Copy word for word the lines of the records below, beginning at the one with "Where should I" and finishing at the one with "Given: Open Edit targeting settings", ends included, but none of the pictures.

Stored data
★ ★ ★

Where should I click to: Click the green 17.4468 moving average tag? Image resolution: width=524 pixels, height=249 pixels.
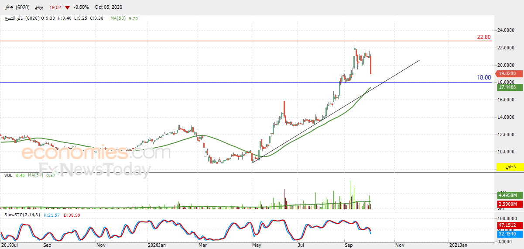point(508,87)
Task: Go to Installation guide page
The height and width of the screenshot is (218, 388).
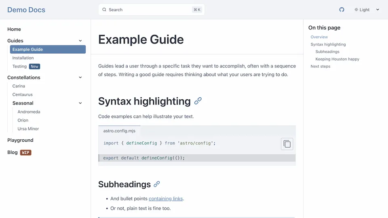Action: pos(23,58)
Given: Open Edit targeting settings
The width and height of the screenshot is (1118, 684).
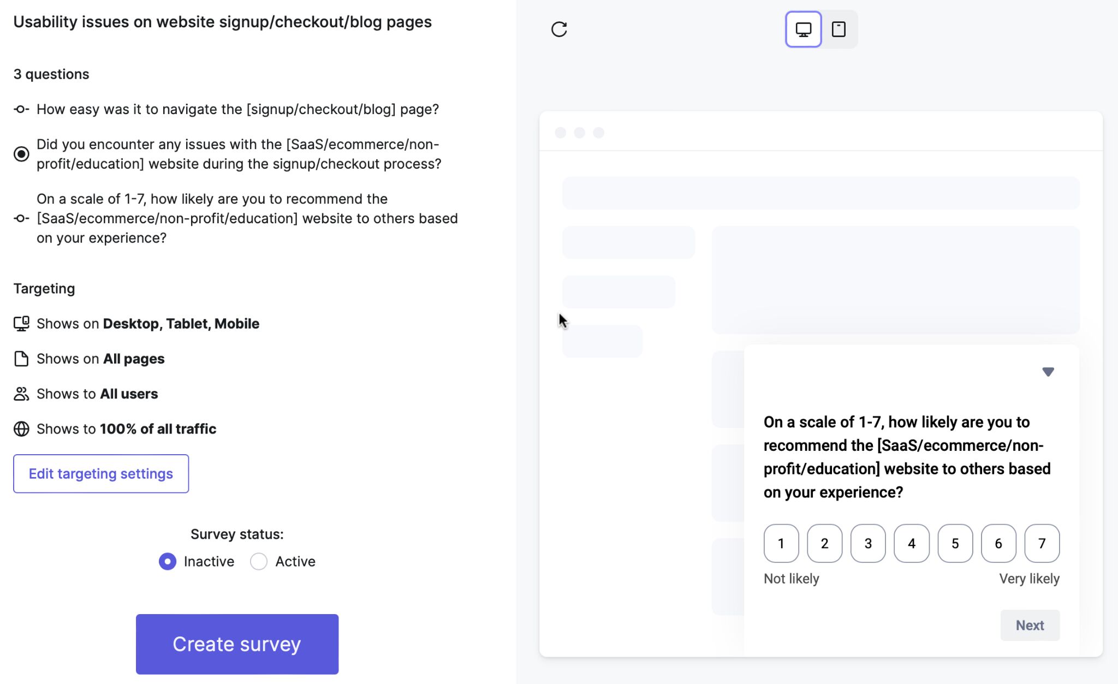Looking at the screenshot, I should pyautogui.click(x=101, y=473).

★ ★ ★

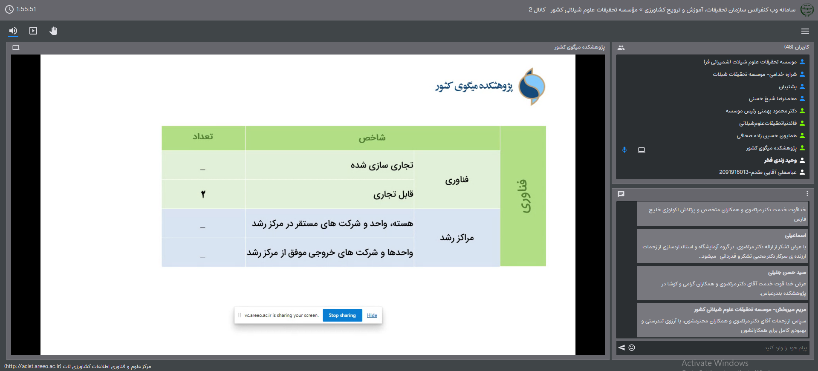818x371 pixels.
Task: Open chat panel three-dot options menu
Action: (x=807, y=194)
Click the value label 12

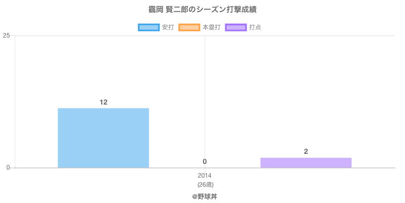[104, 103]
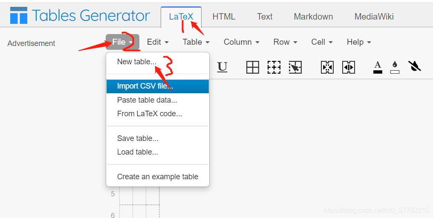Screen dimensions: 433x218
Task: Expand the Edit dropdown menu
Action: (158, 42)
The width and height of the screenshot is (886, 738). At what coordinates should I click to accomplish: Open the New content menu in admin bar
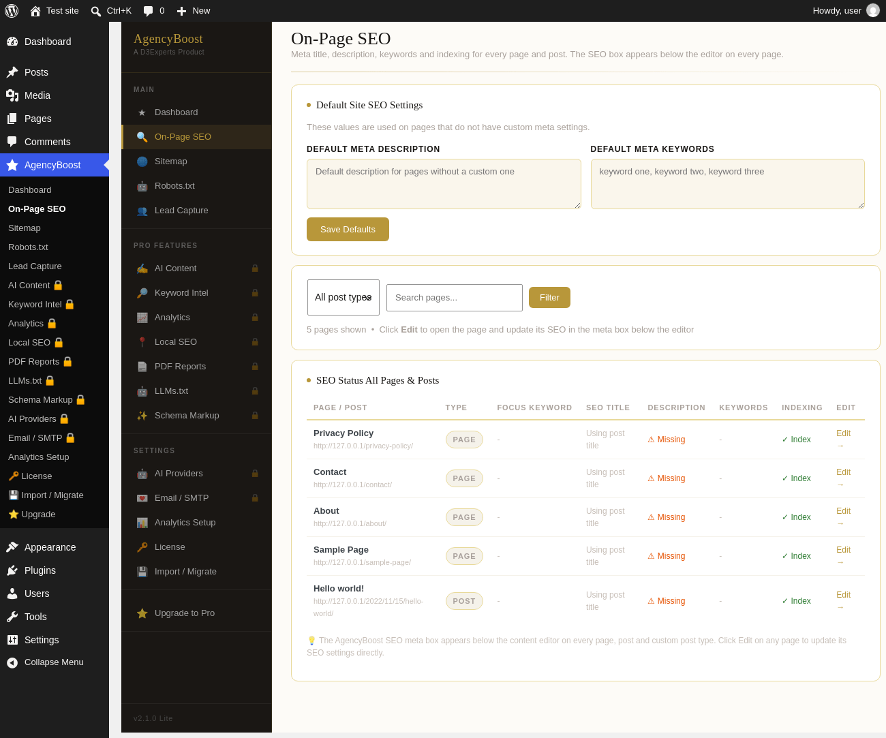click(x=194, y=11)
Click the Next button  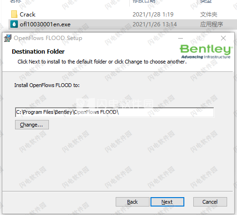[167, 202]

★ ★ ★

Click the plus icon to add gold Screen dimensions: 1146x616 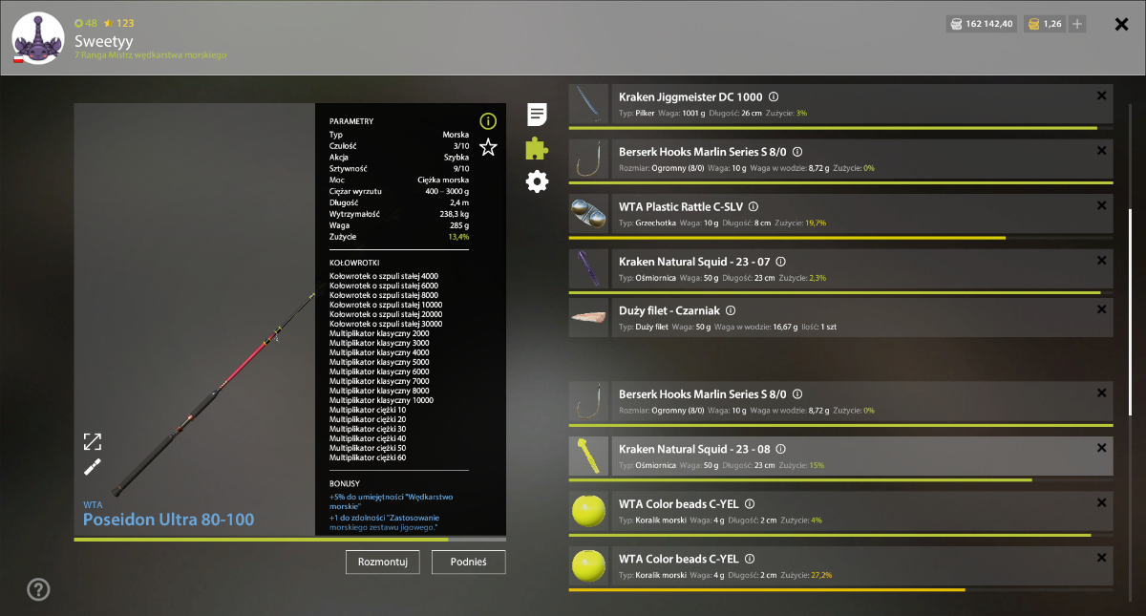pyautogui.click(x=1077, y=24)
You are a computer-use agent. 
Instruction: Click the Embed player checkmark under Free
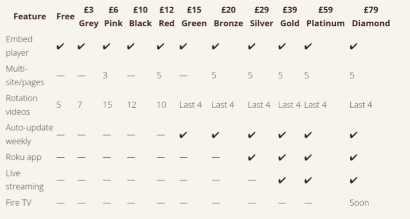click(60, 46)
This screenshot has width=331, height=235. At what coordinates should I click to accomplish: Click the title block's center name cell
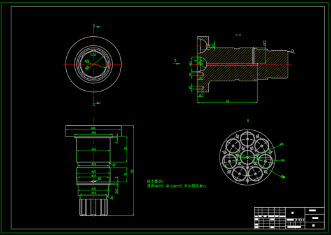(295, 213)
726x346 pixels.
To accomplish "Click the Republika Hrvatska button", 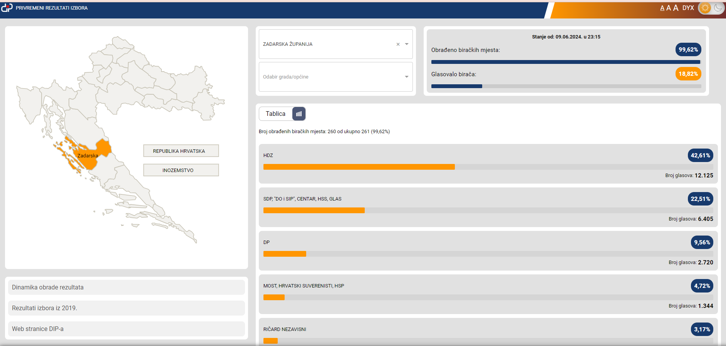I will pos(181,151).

★ ★ ★

- ANSWER SPACE:
Where should I click to: Click the green 17.4468 moving average tag? Image resolution: width=524 pixels, height=249 pixels.
point(508,87)
Task: Go to Installation guide page
The height and width of the screenshot is (218, 388).
Action: pos(23,58)
Given: Open Edit targeting settings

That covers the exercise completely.